Mikics’ judgements on some of the films are utterly different from my own. He says of AI: Artificial Intelligence (2001), the project Kubrick worked on before Spielberg ended up directing it: “Of all the films I have seen, it is the hardest for me to watch without crying.” I couldn’t have had a more opposite reaction to the film, especially its mawkish conclusion. At other times it feels as though Mikics’ evident admiration for Kubrick can cloud his judgements. Though we should try to view films in the context they were made, he glosses over some of the more unsavoury intentions Kubrick had when working on Lolita (1962).
Sue Lyon in Lolita (1962) (IMDB)
Mikics’ readings of the films are never dry or bogged down with academic terminology. They are sensitive to the fact that while Kubrick’s films are the product of a singleminded vision, that vision is collaboratively realised. Thus, he notes how Spartacus (1960) features expressive camerawork masterminded by Kubrick, and populist sentiment from star Kirk Douglas and screenwriter Dalton Trumbo. This is a welcome change from the typical auteurist lamentation that Kubrick didn’t have full creative control over what (in this reviewer’s opinion) was one of his most interesting films.

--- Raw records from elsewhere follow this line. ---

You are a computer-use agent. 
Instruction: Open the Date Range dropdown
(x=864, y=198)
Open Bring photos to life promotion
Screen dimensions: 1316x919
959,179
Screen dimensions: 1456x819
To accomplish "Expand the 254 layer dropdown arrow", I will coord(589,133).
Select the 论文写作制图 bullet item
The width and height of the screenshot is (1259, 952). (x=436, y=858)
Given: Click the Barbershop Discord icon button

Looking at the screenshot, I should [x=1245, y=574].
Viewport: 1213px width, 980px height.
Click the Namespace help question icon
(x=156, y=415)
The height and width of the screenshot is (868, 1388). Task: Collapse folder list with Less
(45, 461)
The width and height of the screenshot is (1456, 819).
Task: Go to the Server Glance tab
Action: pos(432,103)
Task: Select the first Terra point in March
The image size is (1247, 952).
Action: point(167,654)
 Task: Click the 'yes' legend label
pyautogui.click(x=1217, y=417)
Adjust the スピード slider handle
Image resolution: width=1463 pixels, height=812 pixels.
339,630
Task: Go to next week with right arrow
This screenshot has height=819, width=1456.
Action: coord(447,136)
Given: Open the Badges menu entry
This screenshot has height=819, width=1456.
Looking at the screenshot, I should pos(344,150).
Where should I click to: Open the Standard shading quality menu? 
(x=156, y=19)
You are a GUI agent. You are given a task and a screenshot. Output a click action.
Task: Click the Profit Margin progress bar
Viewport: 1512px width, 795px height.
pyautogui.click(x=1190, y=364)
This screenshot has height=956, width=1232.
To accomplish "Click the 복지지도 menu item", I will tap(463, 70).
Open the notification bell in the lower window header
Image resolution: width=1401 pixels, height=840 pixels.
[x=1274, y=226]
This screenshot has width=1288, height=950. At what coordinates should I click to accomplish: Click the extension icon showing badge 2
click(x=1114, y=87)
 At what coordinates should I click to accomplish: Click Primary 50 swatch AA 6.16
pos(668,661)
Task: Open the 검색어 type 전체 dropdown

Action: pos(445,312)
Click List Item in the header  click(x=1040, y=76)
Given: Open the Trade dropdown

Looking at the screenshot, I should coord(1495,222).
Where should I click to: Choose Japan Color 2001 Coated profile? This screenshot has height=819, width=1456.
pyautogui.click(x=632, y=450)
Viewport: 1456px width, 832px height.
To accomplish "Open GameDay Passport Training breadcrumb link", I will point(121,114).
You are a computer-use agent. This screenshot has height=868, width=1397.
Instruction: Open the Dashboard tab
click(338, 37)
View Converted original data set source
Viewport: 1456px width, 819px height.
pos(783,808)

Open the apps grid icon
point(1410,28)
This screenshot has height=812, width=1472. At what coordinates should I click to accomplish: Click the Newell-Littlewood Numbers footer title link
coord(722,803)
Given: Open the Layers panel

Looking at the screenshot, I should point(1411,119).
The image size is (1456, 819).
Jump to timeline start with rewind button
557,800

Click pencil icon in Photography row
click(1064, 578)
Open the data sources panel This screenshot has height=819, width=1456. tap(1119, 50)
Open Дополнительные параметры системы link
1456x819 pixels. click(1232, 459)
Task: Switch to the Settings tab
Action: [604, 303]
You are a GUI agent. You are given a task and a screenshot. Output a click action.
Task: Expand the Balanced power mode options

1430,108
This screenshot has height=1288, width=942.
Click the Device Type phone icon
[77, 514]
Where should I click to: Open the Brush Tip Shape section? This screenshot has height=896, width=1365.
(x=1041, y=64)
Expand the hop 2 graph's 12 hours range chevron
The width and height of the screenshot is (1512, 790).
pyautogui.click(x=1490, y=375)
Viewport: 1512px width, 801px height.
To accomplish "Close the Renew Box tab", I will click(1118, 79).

Kubrick’s final film, Eyes Wide Shut, we learn, was something he had planned to make since at least the early ’60s. Mikics’ reading of this film as a comedy of remarriage that affirms monogamous family life (rather than a paranoid nightmare with a too-easy resolution that leaves conspiracies lingering in the mind) seems somewhat over-schematic, yet it rounds off the book neatly. It is in keeping with the author’s opinion that many of the films advocate a “mature bond born of hard experiences”.
In the conclusion, Mikics lists Tree of Life (Terrence Malick, 2011), Arrival (Denis Villeneuve, 2016), and Zama (Lucrecia Martel, 2017) as three recent films that bear Kubrick’s influence. As good though each of these three films are, it’s an exiguous legacy for Kubrick, and also reminds us the kind of resources that need to be available to make films on a Kubrickian scale.
It’s difficult to see evidence of a school of Kubrick-inspired filmmakers today. But that’s precisely because he has been so influential: traces of his influence are everywhere in popular culture, from The Simpsons cutaway gags to Lady Gaga videos. Kubrick continues to inspire and fascinate because, as Mikics reminds us, his exacting artistic perfectionism is always in the service of representing a chaotic and uncertain world.